_DATASET ROWS_.
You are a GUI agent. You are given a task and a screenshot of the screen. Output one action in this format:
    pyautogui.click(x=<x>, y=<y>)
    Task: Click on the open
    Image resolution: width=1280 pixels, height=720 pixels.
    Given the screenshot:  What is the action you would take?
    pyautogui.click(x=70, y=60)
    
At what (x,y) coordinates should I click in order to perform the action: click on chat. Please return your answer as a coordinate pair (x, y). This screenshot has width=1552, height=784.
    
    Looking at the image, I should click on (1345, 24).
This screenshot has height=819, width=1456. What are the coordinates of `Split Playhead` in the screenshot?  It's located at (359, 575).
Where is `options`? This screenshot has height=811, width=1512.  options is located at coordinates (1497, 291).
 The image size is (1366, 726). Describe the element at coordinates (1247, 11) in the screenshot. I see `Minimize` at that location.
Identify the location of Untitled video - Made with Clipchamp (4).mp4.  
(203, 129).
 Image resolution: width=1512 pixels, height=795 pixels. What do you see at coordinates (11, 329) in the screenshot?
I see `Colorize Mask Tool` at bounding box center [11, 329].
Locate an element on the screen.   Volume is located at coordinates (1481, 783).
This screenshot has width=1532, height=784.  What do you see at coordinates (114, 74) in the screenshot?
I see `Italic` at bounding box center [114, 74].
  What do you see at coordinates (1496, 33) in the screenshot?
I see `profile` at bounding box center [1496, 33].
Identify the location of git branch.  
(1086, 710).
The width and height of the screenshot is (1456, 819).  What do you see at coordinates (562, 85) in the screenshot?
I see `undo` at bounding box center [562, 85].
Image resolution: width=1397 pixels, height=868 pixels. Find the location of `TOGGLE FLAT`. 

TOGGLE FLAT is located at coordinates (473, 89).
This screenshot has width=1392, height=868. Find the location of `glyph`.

_SET EXERCISE_. Please return every line of the listing above exactly as it appears, with no changes.

_FINAL ANSWER_.
You are a GUI agent. You are given a task and a screenshot of the screen. Output one action in this format:
    pyautogui.click(x=<x>, y=<y>)
    Task: Click on the open
    Image resolution: width=1280 pixels, height=720 pixels.
    Given the screenshot:  What is the action you would take?
    pyautogui.click(x=70, y=60)
    
At what (x,y) coordinates should I click in order to perform the action: click on chat. Please return your answer as a coordinate pair (x, y). This screenshot has width=1552, height=784.
    
    Looking at the image, I should click on (1345, 24).
This screenshot has height=819, width=1456. What are the coordinates of `Split Playhead` in the screenshot?  It's located at (359, 575).
Where is `options`? This screenshot has height=811, width=1512.  options is located at coordinates (1497, 291).
 The image size is (1366, 726). Describe the element at coordinates (1247, 11) in the screenshot. I see `Minimize` at that location.
Identify the location of Untitled video - Made with Clipchamp (4).mp4.  
(203, 129).
 Image resolution: width=1512 pixels, height=795 pixels. What do you see at coordinates (11, 329) in the screenshot?
I see `Colorize Mask Tool` at bounding box center [11, 329].
Locate an element on the screen.   Volume is located at coordinates (1481, 783).
This screenshot has width=1532, height=784.  What do you see at coordinates (114, 74) in the screenshot?
I see `Italic` at bounding box center [114, 74].
  What do you see at coordinates (1496, 33) in the screenshot?
I see `profile` at bounding box center [1496, 33].
Identify the location of git branch.  
(1086, 710).
The width and height of the screenshot is (1456, 819).  What do you see at coordinates (562, 85) in the screenshot?
I see `undo` at bounding box center [562, 85].
Image resolution: width=1397 pixels, height=868 pixels. Find the location of `TOGGLE FLAT`. 

TOGGLE FLAT is located at coordinates (473, 89).
This screenshot has width=1392, height=868. Find the location of `glyph`.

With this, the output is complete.